Once I’d decided to return to work, the next traumatic decision was what to do about childcare. The cost alone is enough to make you rethink that return to work! With grandparents miles away in Scotland and South Africa, we dithered over the pros and cons of nannies, childminders and nursery. In terms of cost and practicality, nursery suited us best, it’s just around the corner and I’m always impressed at the range of activities Ethan gets to do. There’s also the social aspect as he learns to get along with others, and so far the only downside seems to be all the germs he brings home and shares with us…
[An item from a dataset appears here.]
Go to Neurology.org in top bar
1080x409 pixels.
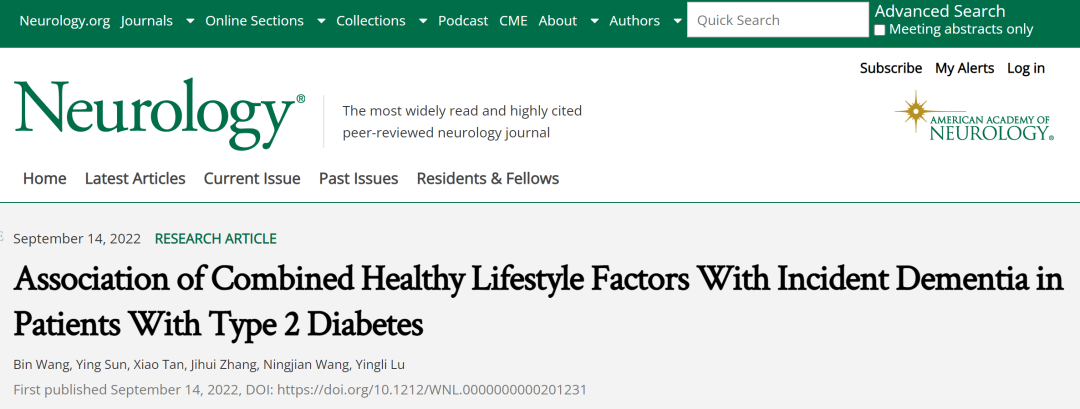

So what can you do to ease the transition back to work? Here are my top tips for surviving life as a working mum.

Shop online
Whether it’s for food or clothes there are so many good online retailers that will save you valuable time. Depending on your boss you may even be able to do some sneaky surfing at work, but I often add stuff to my virtual shopping basket while catching up on telly once I’ve got Ethan off to sleep. Working mums are definitely the masters of multi-tasking!

Share the chores
This may sound rather sexist but in my experience, men have a higher dirt-tolerance threshold than women. To avoid frayed tempers over dirty dishes tell your husband what you would like him to do. Through years of training I have discovered it’s best to choose one thing that you really want done, and accept that when he empties the dishwasher he probably won’t wipe down the worktops even though you would do such things automatically. If all else fails, treating husbands like toddlers can work a treat. In short, give him two options to choose from. He feels like he had a choice, you get something done. Everyone is happy.

 

Don’t feel guilty
Easier said than done but don’t let anyone make you feel guilty. I know some colleagues may moan that you have to leave at a certain time to collect your child, but as long as you are pulling your weight and doing the hours you have agreed with your boss then it’s their problem not yours. Similarly, don’t let your little one tug on your heart strings too much. I know there is nothing worse than a little face crying out “Mummy” and clinging onto your leg in an attempt to stop you leaving without them. But once you’ve gone your toddler will bounce back in seconds and happily move on to something else.

 

As for me? I’m enjoying having my own identity (rather than just being Ethan’s mum) but I would like a laundry fairy. Or perhaps just some decent summer weather so things dry quicker. Oh, and a few more hours in the day wouldn’t go amiss when I’m trying to write a blog while starting a new job that involves ridiculously early starts (3.20am…)!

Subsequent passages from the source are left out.